>>>>>
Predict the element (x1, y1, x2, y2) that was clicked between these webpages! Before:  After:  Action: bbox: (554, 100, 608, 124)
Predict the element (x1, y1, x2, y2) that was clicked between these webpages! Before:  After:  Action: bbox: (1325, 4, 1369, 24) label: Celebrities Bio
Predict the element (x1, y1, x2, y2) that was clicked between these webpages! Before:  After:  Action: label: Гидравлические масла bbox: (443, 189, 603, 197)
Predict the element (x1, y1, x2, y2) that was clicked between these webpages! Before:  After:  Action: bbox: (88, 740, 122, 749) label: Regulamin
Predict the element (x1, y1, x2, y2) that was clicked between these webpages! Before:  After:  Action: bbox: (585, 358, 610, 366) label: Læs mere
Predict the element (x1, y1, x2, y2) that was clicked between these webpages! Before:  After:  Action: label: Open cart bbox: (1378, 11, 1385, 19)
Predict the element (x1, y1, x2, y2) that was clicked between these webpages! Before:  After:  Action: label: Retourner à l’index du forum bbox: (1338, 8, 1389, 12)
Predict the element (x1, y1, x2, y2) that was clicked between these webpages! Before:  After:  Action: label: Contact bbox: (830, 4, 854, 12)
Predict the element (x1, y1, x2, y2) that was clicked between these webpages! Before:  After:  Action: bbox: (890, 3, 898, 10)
<<<<<
* [Problem description] Transcribe every line of the material above word for word.

* [The completed task]
Predict the element (x1, y1, x2, y2) that was clicked between these webpages! Before:  After:  Action: bbox: (554, 100, 608, 124)
Predict the element (x1, y1, x2, y2) that was clicked between these webpages! Before:  After:  Action: bbox: (1325, 4, 1369, 24) label: Celebrities Bio
Predict the element (x1, y1, x2, y2) that was clicked between these webpages! Before:  After:  Action: label: Гидравлические масла bbox: (443, 189, 603, 197)
Predict the element (x1, y1, x2, y2) that was clicked between these webpages! Before:  After:  Action: bbox: (88, 740, 122, 749) label: Regulamin
Predict the element (x1, y1, x2, y2) that was clicked between these webpages! Before:  After:  Action: bbox: (585, 358, 610, 366) label: Læs mere
Predict the element (x1, y1, x2, y2) that was clicked between these webpages! Before:  After:  Action: label: Open cart bbox: (1378, 11, 1385, 19)
Predict the element (x1, y1, x2, y2) that was clicked between these webpages! Before:  After:  Action: label: Retourner à l’index du forum bbox: (1338, 8, 1389, 12)
Predict the element (x1, y1, x2, y2) that was clicked between these webpages! Before:  After:  Action: label: Contact bbox: (830, 4, 854, 12)
Predict the element (x1, y1, x2, y2) that was clicked between these webpages! Before:  After:  Action: bbox: (890, 3, 898, 10)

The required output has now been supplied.